Per rompere il muro di silenzio, di non conoscenza, se non addirittura di acquiescenza che esiste su questa questione, è stato organizzato un Convegno che si terrà a Roma il prossimo 13 marzo presso la Casa Bonus Pastor, via Aurelia 208. Promosso dall’associazione culturale Renovatio 21, il dibattito vedrà la partecipazione di medici e scienziati con l’importante presenza del cardinale Raymond Leo Burke. Il cardinale americano è come noto uno dei prelati più impegnati nella difesa della vita umana, senza se e senza ma. La sua presenza servirà a ribadire le ragioni che portarono l’Accademia per la Vita a condannare l’utilizzo di feti abortiti, una condanna che non è affatto superata né caduta in prescrizione, e deve essere ribadita anche a livello di pastorale della salute.
Dal punto di vista scientifico, sarà molto interessante ascoltare la ricercatrice Theresa Deisher, che afferma di aver trovato tracce di DNA fetale in diversi vaccini, e che questa presenza potrebbe spiegare lo scatenarsi di risposte autoimmuni nei bambini vaccinati.
Un convegno che si pone anche l’obiettivo di contrastare scientificamente ed eticamente il principio della liceità dell’uso degli esseri umani (poco importa se feti) per la produzione industriale, di farmaci come di creme di bellezza.
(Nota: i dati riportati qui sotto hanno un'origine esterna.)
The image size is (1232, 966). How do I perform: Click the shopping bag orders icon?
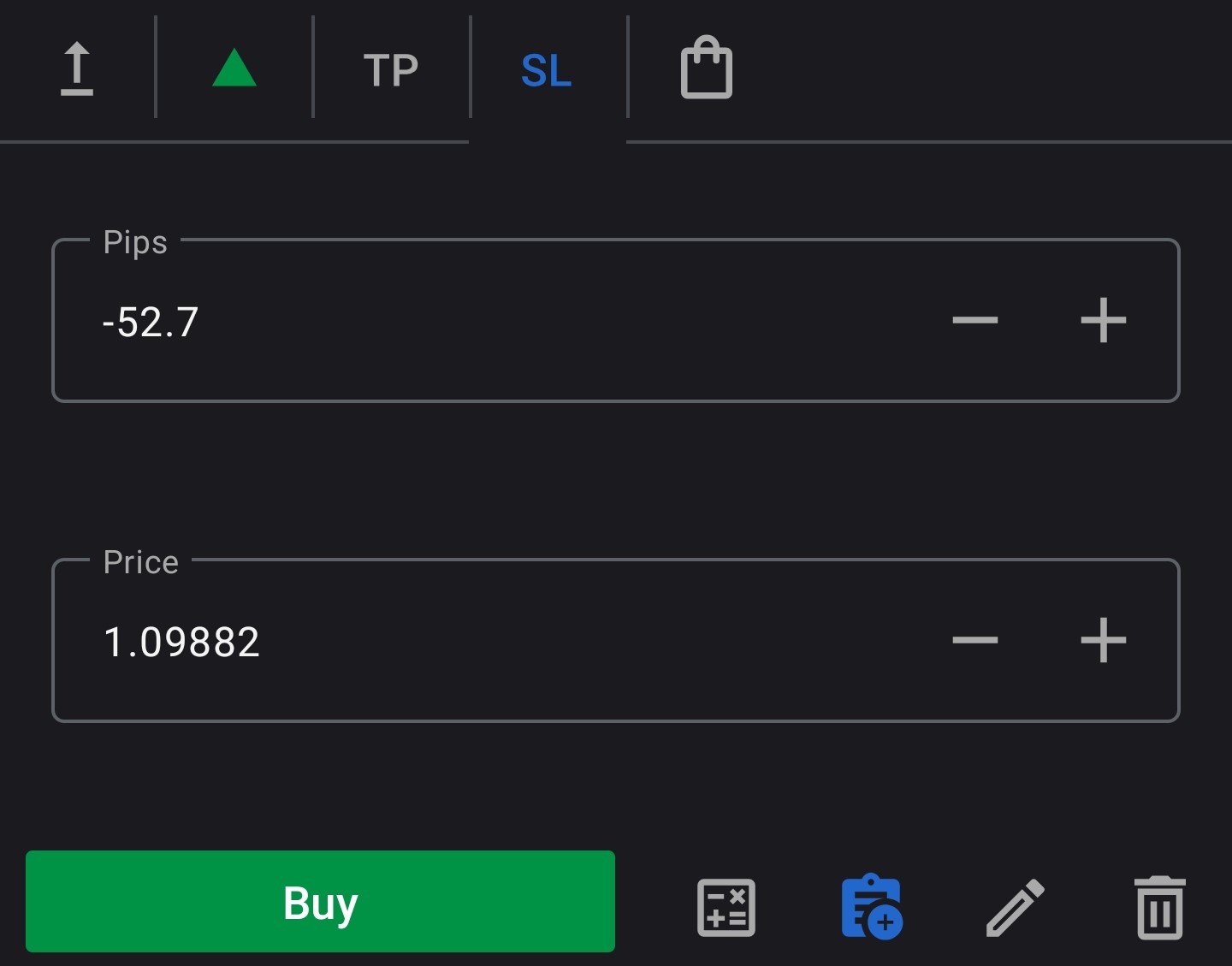(x=707, y=68)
L’obiettivo è anche quello di creare un movimento di opinione pubblica che sostenga l’obiezione di coscienza rispetto all’utilizzo di questi prodotti. Ciò potrebbe servire a spingere le aziende farmaceutiche a diversificare la loro ricerca: esistono già delle alternative possibili, come le cellule di embrione di pollo. La scelta delle cellule umane quindi non è affatto obbligata.
Se un tipo di pressione da parte dei consumatori è servito per eliminare l’olio di palma nei biscotti, perché non chiedere e ottenere che i vaccini non vengano prodotti con linee cellulari di bambini abortiti? E infine, questo convegno può essere l’occasione per ribadire il diritto all’obiezione di coscienza rispetto all’aborto e a tutte le pratiche che non rispettano l’intangibilità della vita umana. Un diritto che deve essere riconosciuto sia alle famiglie chiamate a vaccinare i figli, che agli operatori.